Videoanzeigen = Bild + Ton + Bewegung. Welche Auswirkung hat es, wenn eines dieser Elemente fehlt? Kann eine Videoanzeige auch dann effektiv sein, wenn sie nicht sichtbar oder hörbar ist? Um diese Frage zu beantworten, haben wir zusammengefasste Daten zur Effektivität von YouTube-Anzeigen im Hinblick auf Sichtbarkeit und Hörbarkeit untersucht.

Videoanzeigen transportieren die Werbebotschaft über Bild, Ton und Bewegung. Was geschieht aber, wenn sich ein Nutzer Ihre Anzeige ohne Ton ansieht? Oder wenn jemand Ihre Anzeige nur hört und nicht sieht?

Anhand zusammengefasster YouTube-Daten von über tausend Anzeigen haben wir untersucht, wie sich Bild und Ton auf die Wirksamkeit von YouTube-Anzeigen auswirken.

Sind Videoanzeigen ohne Bild (Sichtbarkeit*) oder Ton (Hörbarkeit**) immer noch effektiv? Ja, durchaus.

Anzeigen sind jedoch noch wirkungsvoller, wenn Nutzer sie sehen und hören.

Scrollen Sie durch die fünf Diagramme unten, um zu erfahren, wie sich Sichtbarkeit und Hörbarkeit auf die Effektivität von YouTube-Anzeigen auswirken.

Unterschiede bei der Markenbekanntheit für hörbare und sichtbare Anzeigen auf YouTube

Bei Nutzern, die Anzeigen sehen und hören, ist die Markenbekanntheit höher als bei denen, die Anzeigen nur sehen oder nur hören.

Quelle: Google-Studien zur Anzeigenwirkung auf die Markenbekanntheit mit TrueView, August–September 2016, global, Daten für Nutzer mit einzelner Impression. Aus den Daten geht das Verhältnis von additiven Differenzen zu den Kontrollbefragten für jede Zuschauergruppe hervor.

Unterschiede bei der Anzeigenerinnerung für hörbare und sichtbare Anzeigen auf YouTube

Bei Nutzern, die Anzeigen sehen und hören, ist die Anzeigenerinnerung höher als bei denen, die Anzeigen nur sehen oder nur hören.

Quelle: Google-Studien zur Anzeigenwirkung auf die Markenbekanntheit mit TrueView, August–September 2016, global, Daten für Nutzer mit einzelner Impression. Aus den Daten geht das Verhältnis von additiven Differenzen zu den Kontrollbefragten für jede Zuschauergruppe hervor.

Unterschiede bei der Kaufbereitschaft für hörbare und sichtbare Anzeigen auf YouTube

Bei Nutzern, die Anzeigen sehen und hören, ist die Markenkaufbereitschaft höher als bei denen, die Anzeigen nur sehen oder nur hören.

Quelle: Google-Studien zur Anzeigenwirkung auf die Markenbekanntheit mit TrueView, August–September 2016, global, Daten für Nutzer mit einzelner Impression.
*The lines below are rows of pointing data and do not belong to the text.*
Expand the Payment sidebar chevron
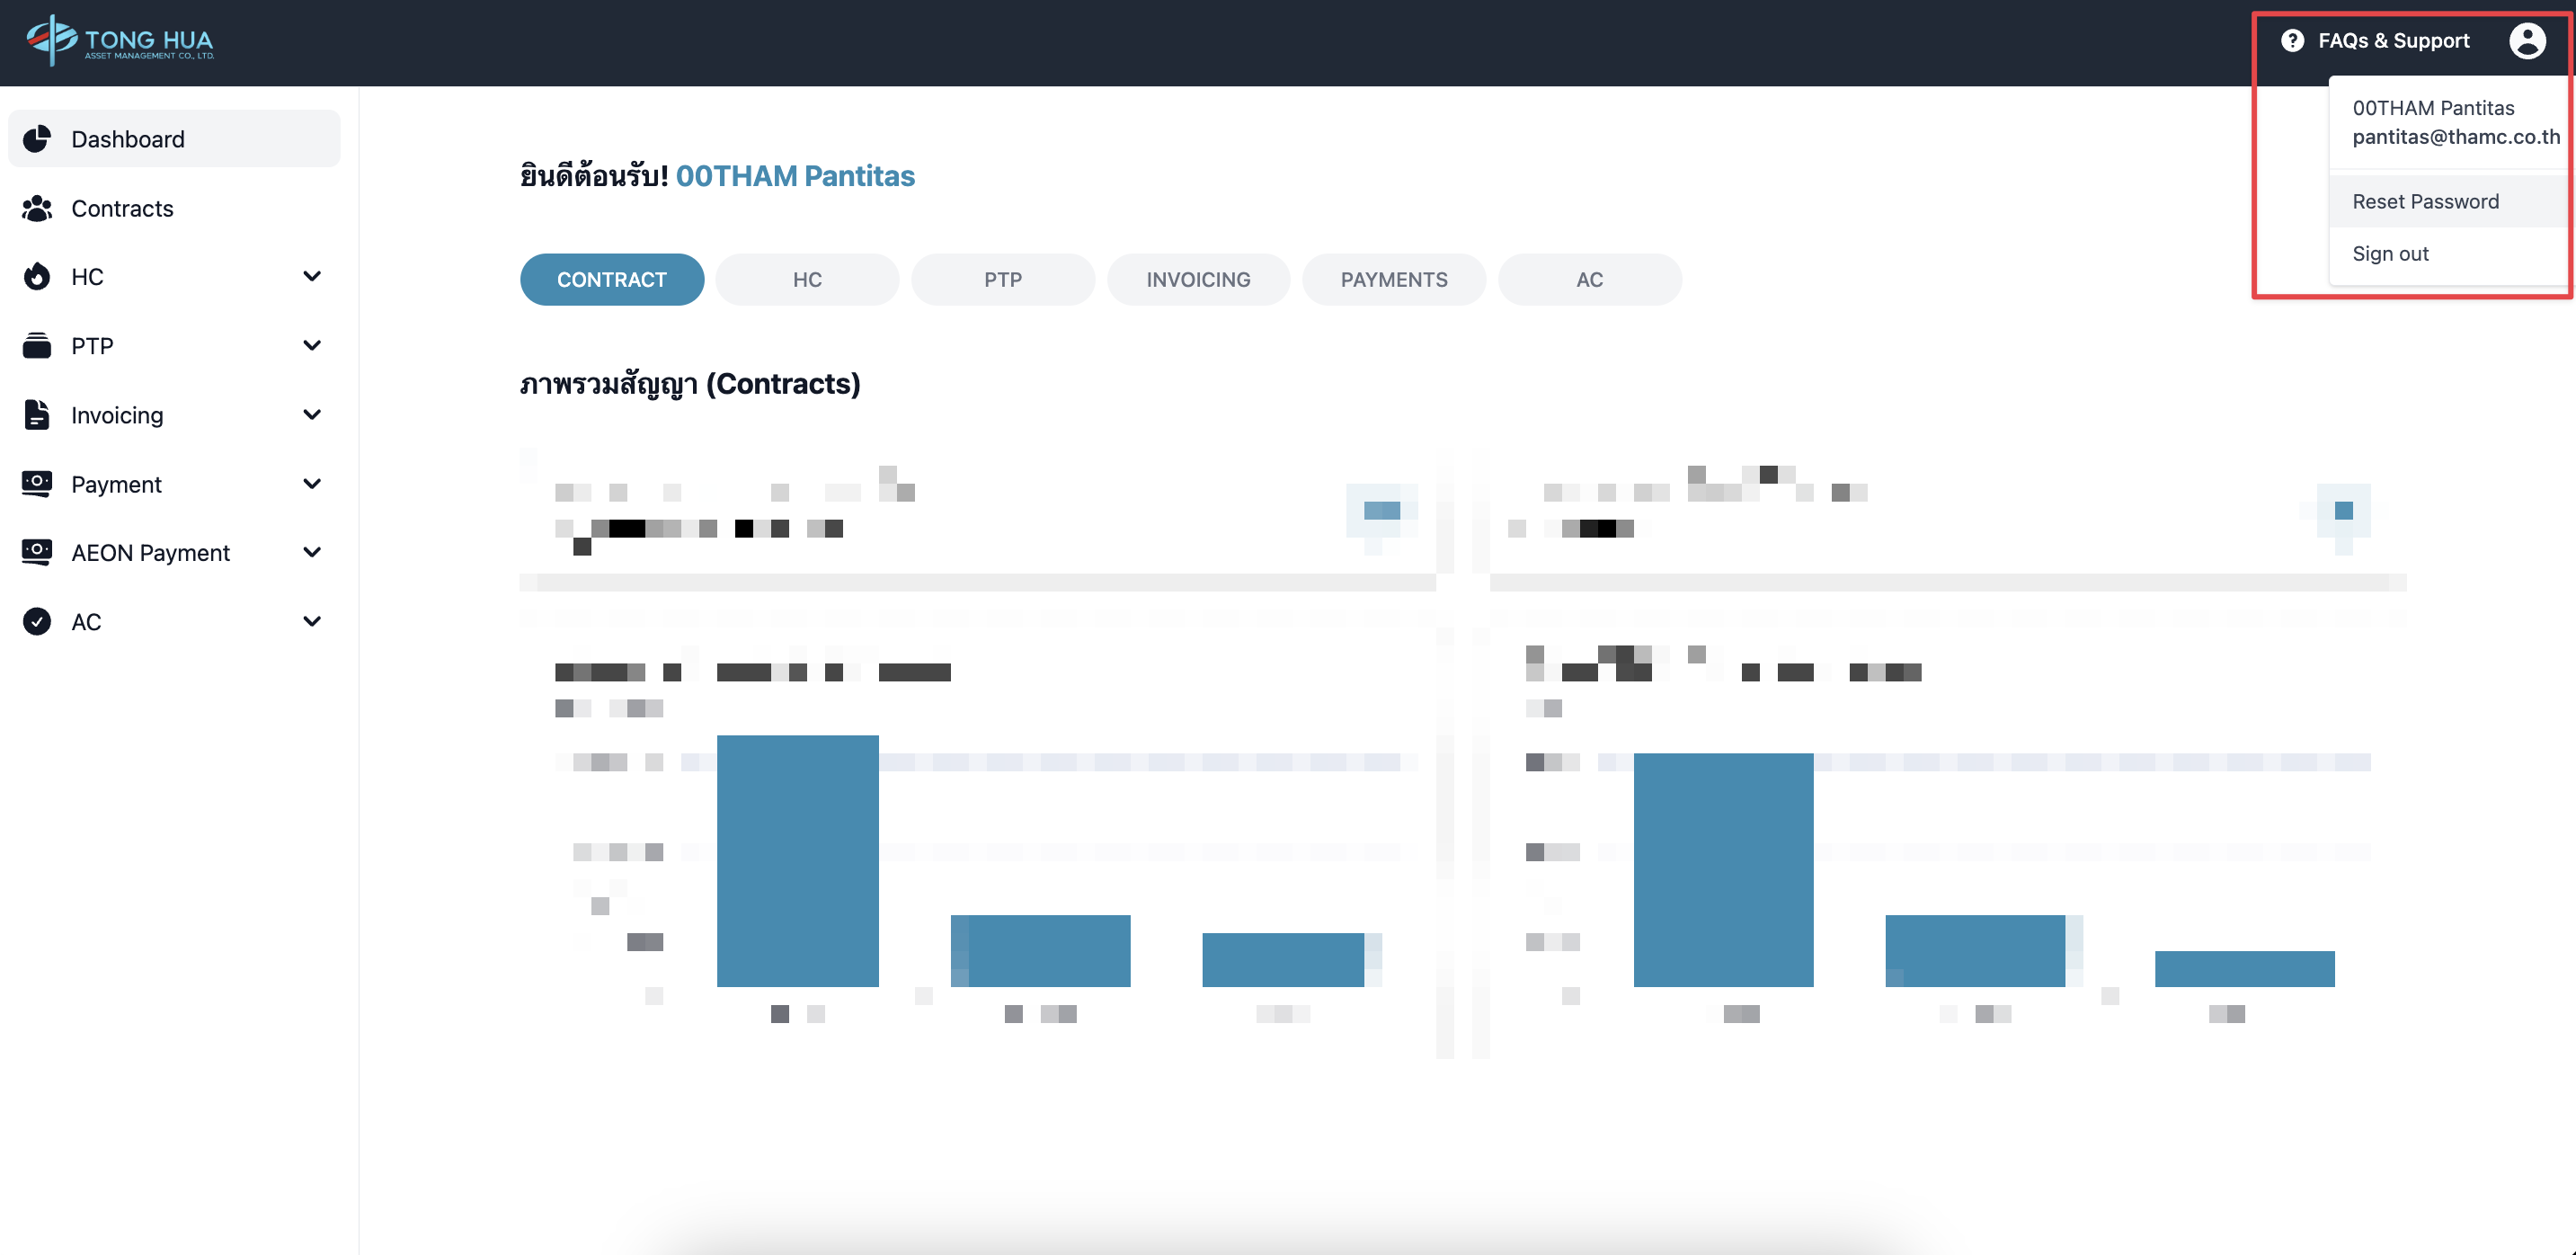Viewport: 2576px width, 1255px height. point(312,484)
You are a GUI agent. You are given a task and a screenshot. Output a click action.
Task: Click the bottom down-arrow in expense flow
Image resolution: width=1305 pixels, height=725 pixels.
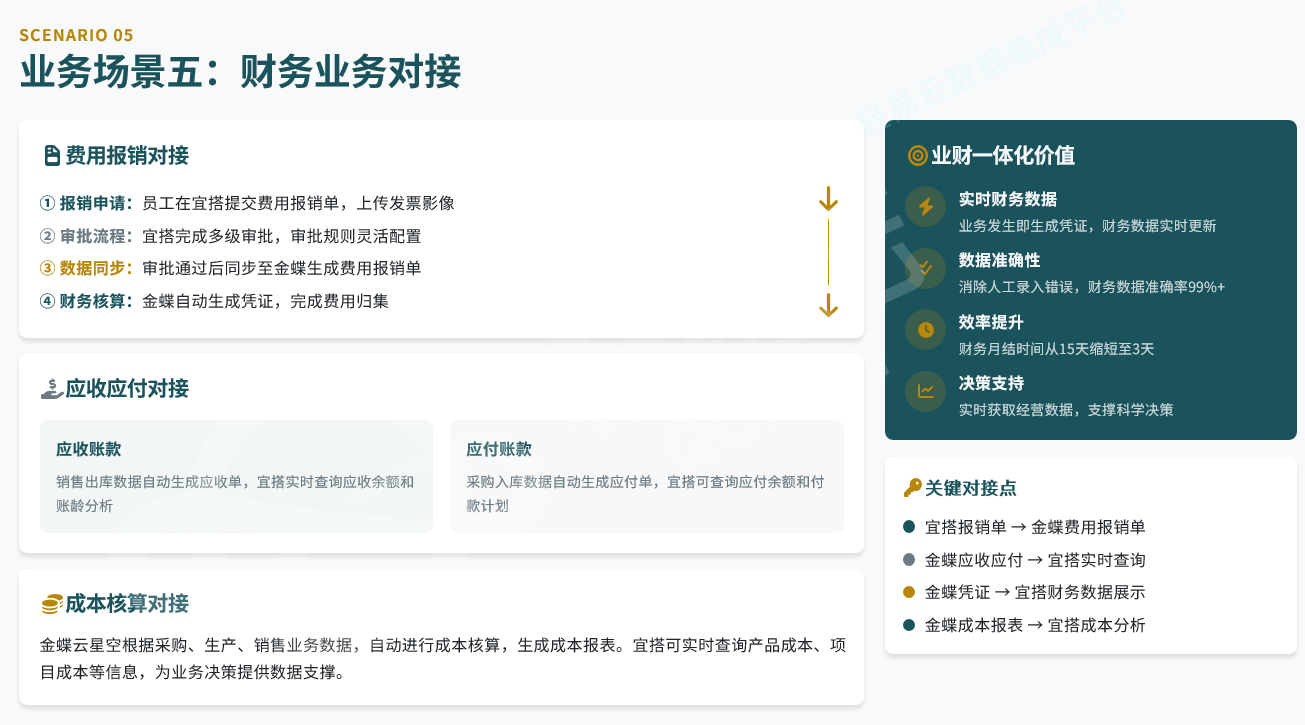(828, 305)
Aus den Daten geht das Verhältnis von additiven Differenzen zu den Kontrollbefragten für jede Zuschauergruppe hervor.

Markenleistung von YouTube-Anzeigen nach Aufrufdauer

Bei Nutzern, die sich Anzeigen länger als drei Sekunden ansehen, ist die Markenbekanntheit, Anzeigenerinnerung und Kaufbereitschaft höher.

Quelle: Google-Studien zur Anzeigenwirkung auf die Markenbekanntheit mit TrueView, August–September 2016, global, Daten für Nutzer mit einzelner Impression. Aus den Daten geht das Verhältnis von additiven Differenzen zu den Kontrollbefragten für jede Zuschauergruppe hervor.
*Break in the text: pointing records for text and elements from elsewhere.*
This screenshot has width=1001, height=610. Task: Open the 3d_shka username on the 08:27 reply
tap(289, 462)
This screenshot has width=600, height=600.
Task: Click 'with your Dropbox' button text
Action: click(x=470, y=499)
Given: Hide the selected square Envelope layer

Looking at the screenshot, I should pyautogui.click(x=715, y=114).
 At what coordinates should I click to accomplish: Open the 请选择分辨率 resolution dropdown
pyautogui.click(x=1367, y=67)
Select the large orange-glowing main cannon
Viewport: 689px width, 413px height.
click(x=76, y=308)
Anteil der sichtbaren und hörbaren Videoanzeigen auf YouTube

Quelle: interne Daten von Google, weltweit, August 2016, basierend auf einem Lautstärkepegel von mindestens 10 % für YouTube-Anzeigen.
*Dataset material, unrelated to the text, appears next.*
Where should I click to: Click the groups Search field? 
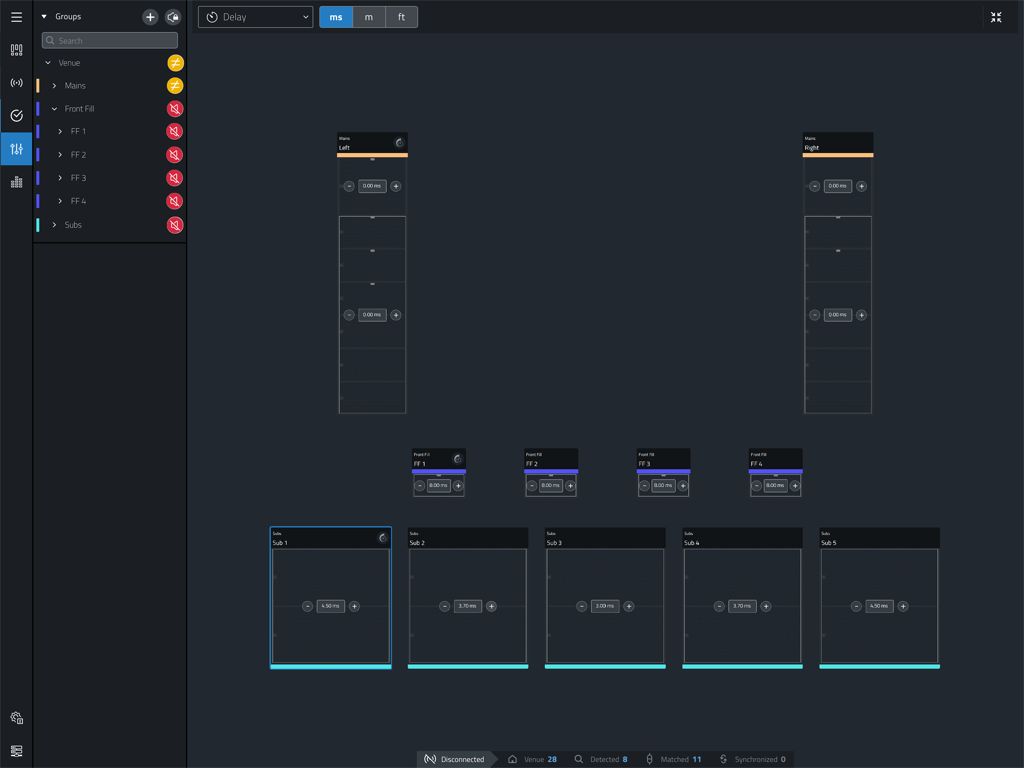[x=110, y=41]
Die bloße Präsenz von Werbung reicht nicht. Anzeigen sind effektiver, wenn sie sichtbar und hörbar sind. Daher ist es wichtiger denn je, ansprechende Creatives zu erstellen, die sich Nutzer gern ansehen und anhören.

* Sichtbar: Mindestens 50 % der Anzeigenpixel sind für zwei Sekunden oder länger auf dem Bildschirm zu sehen (Media Rating Council-Definition für Sichtbarkeit).
** Hörbar: Der Lautstärkepegel beträgt zu irgendeinem Zeitpunkt während der Anzeigenwiedergabe mindestens 10 %.